EXERCISE INSTRUCTIONS | Retype the entries below word for word, leaving out every picture.

SUPPLIED ENTRIES |
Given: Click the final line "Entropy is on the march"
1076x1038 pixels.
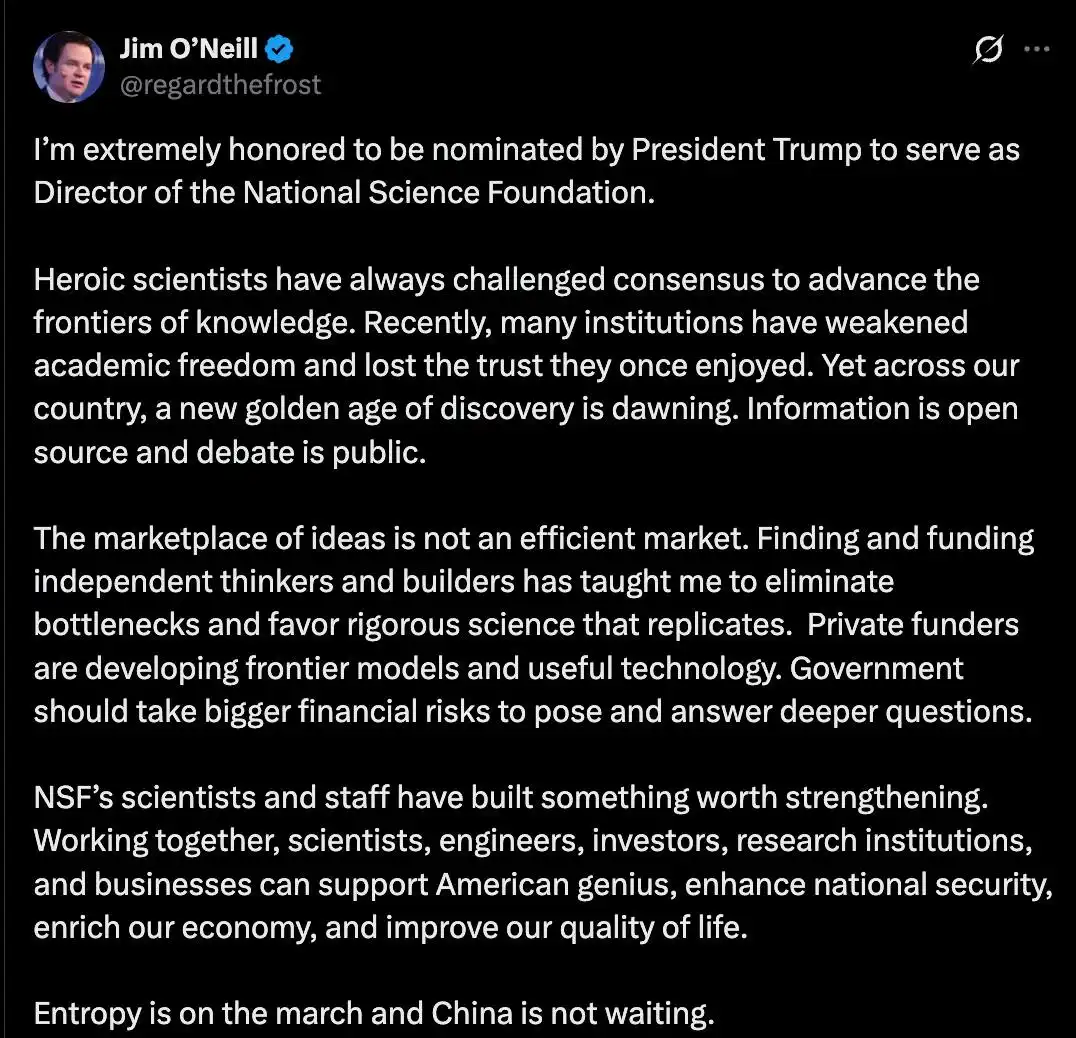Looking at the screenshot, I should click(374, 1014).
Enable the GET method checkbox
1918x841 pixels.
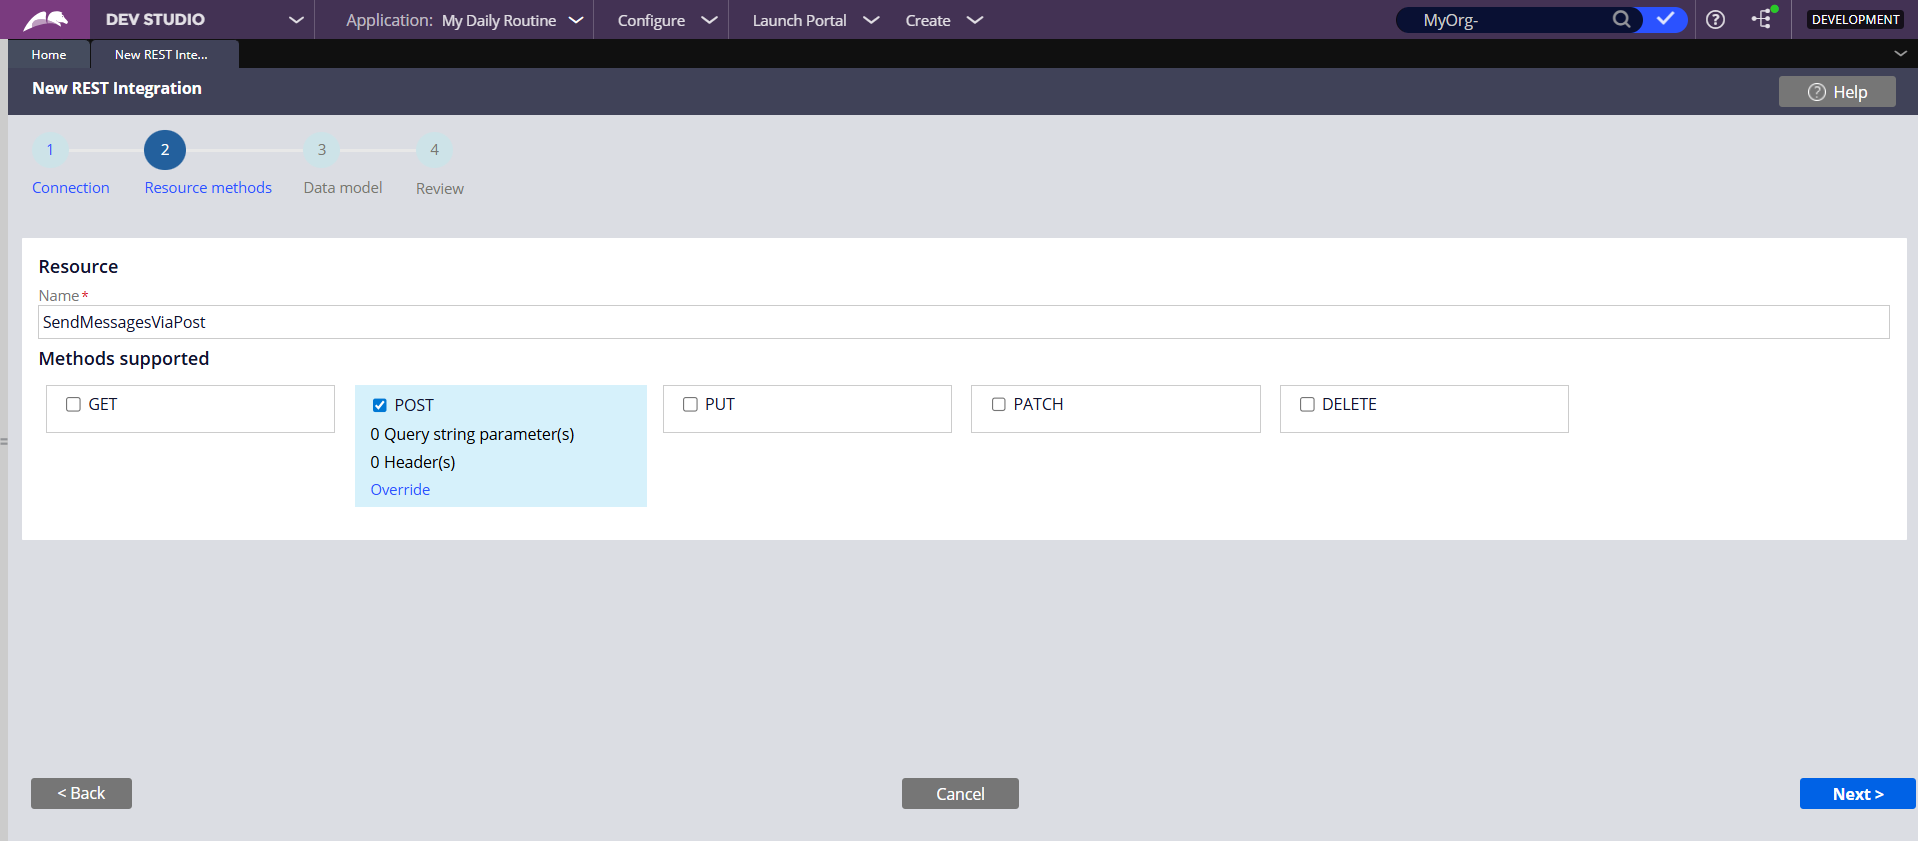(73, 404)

OUTPUT OF THE TASK |
Given: Click the final line "Entropy is on the march"
1076x1038 pixels.
Looking at the screenshot, I should click(374, 1014).
Enable the GET method checkbox
1918x841 pixels.
(73, 404)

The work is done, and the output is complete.